▶ _REQUIREMENT_:
Write each line again exactly as it is, from the opening line of the records below through the one containing "Task: Click the E BB offset marker", and add nothing.

▶ _EXERCISE DATA_:

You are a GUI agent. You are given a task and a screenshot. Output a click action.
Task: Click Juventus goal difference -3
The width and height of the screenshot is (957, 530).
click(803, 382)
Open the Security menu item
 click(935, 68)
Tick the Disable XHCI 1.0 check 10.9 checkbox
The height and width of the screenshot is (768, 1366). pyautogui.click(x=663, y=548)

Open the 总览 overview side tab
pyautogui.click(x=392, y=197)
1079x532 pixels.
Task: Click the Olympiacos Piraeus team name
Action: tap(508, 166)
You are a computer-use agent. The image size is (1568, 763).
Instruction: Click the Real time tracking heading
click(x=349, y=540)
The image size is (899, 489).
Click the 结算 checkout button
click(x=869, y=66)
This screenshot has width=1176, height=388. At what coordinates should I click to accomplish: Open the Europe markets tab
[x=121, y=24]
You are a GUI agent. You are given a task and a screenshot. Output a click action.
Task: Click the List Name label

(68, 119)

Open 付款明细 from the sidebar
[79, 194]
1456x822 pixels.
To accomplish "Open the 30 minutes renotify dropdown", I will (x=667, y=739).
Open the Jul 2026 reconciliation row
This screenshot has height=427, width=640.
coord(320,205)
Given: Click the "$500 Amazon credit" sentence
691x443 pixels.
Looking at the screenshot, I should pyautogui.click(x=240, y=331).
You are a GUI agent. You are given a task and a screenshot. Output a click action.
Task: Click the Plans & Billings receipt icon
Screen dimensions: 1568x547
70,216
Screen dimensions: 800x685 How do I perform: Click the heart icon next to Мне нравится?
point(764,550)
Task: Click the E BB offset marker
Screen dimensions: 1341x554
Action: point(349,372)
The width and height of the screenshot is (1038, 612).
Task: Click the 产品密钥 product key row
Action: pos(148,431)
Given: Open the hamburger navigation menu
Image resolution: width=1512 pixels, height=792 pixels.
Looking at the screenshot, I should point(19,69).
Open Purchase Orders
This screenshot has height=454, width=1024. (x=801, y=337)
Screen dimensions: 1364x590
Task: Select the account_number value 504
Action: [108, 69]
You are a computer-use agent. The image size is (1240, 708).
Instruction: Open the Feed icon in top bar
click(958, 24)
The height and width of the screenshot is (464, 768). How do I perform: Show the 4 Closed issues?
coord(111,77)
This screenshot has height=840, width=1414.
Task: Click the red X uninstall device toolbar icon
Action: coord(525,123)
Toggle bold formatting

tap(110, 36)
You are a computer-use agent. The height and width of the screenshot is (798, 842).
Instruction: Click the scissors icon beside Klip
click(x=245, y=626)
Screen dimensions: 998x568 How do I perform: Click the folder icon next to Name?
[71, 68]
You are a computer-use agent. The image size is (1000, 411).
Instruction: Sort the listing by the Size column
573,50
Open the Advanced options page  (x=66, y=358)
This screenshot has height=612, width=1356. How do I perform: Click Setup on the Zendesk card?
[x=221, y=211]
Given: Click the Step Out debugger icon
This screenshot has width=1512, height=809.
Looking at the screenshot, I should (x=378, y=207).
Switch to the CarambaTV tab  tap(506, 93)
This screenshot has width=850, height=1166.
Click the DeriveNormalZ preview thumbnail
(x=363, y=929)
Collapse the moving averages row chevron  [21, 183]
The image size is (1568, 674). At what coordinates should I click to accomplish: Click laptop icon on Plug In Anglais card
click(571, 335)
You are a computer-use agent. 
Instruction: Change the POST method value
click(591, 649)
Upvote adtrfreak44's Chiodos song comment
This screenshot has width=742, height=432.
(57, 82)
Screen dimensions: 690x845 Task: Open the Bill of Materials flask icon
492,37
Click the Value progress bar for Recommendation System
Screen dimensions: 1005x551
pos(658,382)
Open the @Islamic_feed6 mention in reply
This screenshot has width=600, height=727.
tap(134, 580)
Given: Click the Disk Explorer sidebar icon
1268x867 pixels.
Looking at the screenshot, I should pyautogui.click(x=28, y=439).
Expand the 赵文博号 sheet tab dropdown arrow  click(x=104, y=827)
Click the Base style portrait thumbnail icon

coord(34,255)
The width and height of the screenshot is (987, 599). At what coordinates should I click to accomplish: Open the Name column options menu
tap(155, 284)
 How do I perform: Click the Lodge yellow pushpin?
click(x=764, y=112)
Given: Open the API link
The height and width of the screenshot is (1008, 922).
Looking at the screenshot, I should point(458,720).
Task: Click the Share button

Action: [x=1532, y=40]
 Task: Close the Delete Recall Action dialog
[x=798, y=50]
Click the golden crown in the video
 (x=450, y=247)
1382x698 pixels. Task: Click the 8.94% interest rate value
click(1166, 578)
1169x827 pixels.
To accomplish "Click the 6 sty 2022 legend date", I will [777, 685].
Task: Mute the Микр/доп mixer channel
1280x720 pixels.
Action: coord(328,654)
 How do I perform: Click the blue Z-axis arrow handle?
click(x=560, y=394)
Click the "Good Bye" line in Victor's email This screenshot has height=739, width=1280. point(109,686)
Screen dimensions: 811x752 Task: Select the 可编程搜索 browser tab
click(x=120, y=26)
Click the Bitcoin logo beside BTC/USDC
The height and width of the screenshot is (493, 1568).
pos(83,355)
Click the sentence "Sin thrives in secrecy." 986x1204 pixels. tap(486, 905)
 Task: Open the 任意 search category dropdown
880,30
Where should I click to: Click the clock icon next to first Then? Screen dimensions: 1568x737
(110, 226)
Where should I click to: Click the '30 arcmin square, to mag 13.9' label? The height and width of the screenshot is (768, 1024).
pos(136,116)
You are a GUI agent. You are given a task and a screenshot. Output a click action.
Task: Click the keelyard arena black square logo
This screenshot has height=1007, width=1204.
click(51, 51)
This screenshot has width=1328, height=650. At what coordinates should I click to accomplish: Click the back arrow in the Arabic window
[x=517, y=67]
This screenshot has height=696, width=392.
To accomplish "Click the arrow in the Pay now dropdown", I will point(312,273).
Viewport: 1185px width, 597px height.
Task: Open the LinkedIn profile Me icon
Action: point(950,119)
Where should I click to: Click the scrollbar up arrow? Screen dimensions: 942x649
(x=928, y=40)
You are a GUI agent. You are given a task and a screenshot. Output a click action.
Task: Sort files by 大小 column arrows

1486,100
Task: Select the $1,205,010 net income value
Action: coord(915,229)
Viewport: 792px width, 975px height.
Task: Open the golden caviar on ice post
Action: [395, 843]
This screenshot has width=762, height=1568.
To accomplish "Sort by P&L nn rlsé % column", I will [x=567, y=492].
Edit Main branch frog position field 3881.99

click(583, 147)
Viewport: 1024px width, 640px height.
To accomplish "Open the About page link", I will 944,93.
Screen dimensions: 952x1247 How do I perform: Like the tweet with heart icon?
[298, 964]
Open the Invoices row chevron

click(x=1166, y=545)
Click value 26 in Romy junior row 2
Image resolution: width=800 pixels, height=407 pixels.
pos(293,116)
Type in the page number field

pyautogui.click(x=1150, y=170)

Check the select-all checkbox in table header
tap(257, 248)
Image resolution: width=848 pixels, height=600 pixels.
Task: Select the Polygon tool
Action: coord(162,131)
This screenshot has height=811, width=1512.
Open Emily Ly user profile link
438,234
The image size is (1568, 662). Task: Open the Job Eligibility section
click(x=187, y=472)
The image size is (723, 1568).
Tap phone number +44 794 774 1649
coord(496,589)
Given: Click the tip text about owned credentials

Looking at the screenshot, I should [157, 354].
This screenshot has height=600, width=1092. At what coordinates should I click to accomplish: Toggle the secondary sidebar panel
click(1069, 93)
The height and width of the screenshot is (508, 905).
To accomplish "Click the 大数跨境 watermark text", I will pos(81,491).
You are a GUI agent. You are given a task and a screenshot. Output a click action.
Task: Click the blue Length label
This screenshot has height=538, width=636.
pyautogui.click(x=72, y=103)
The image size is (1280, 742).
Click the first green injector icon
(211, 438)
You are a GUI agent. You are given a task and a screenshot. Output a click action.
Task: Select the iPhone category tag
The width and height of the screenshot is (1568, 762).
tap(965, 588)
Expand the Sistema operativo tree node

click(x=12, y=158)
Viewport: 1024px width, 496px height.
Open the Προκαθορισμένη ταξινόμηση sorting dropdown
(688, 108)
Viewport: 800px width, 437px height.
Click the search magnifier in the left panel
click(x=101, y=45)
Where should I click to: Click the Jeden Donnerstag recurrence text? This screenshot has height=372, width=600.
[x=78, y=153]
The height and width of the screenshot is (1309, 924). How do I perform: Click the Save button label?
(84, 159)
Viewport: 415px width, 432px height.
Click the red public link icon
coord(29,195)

▶ _EXPECTED ANSWER_:
You are a GUI agent. You are given a task and a screenshot. Output a click action.
Task: Click Juventus goal difference -3
The width and height of the screenshot is (957, 530).
click(803, 382)
Open the Security menu item
 click(935, 68)
Tick the Disable XHCI 1.0 check 10.9 checkbox
The height and width of the screenshot is (768, 1366). pyautogui.click(x=663, y=548)

Open the 总览 overview side tab
pyautogui.click(x=392, y=197)
1079x532 pixels.
Task: Click the Olympiacos Piraeus team name
Action: tap(508, 166)
You are a computer-use agent. The image size is (1568, 763).
Instruction: Click the Real time tracking heading
click(x=349, y=540)
The image size is (899, 489).
Click the 结算 checkout button
click(x=869, y=66)
This screenshot has width=1176, height=388. At what coordinates should I click to accomplish: Open the Europe markets tab
[x=121, y=24]
You are a GUI agent. You are given a task and a screenshot. Output a click action.
Task: Click the List Name label

(68, 119)

Open 付款明细 from the sidebar
[79, 194]
1456x822 pixels.
To accomplish "Open the 30 minutes renotify dropdown", I will (x=667, y=739).
Open the Jul 2026 reconciliation row
This screenshot has height=427, width=640.
coord(320,205)
Given: Click the "$500 Amazon credit" sentence
691x443 pixels.
Looking at the screenshot, I should pyautogui.click(x=240, y=331).
You are a GUI agent. You are given a task and a screenshot. Output a click action.
Task: Click the Plans & Billings receipt icon
Screen dimensions: 1568x547
70,216
Screen dimensions: 800x685 How do I perform: Click the heart icon next to Мне нравится?
point(764,550)
Task: Click the E BB offset marker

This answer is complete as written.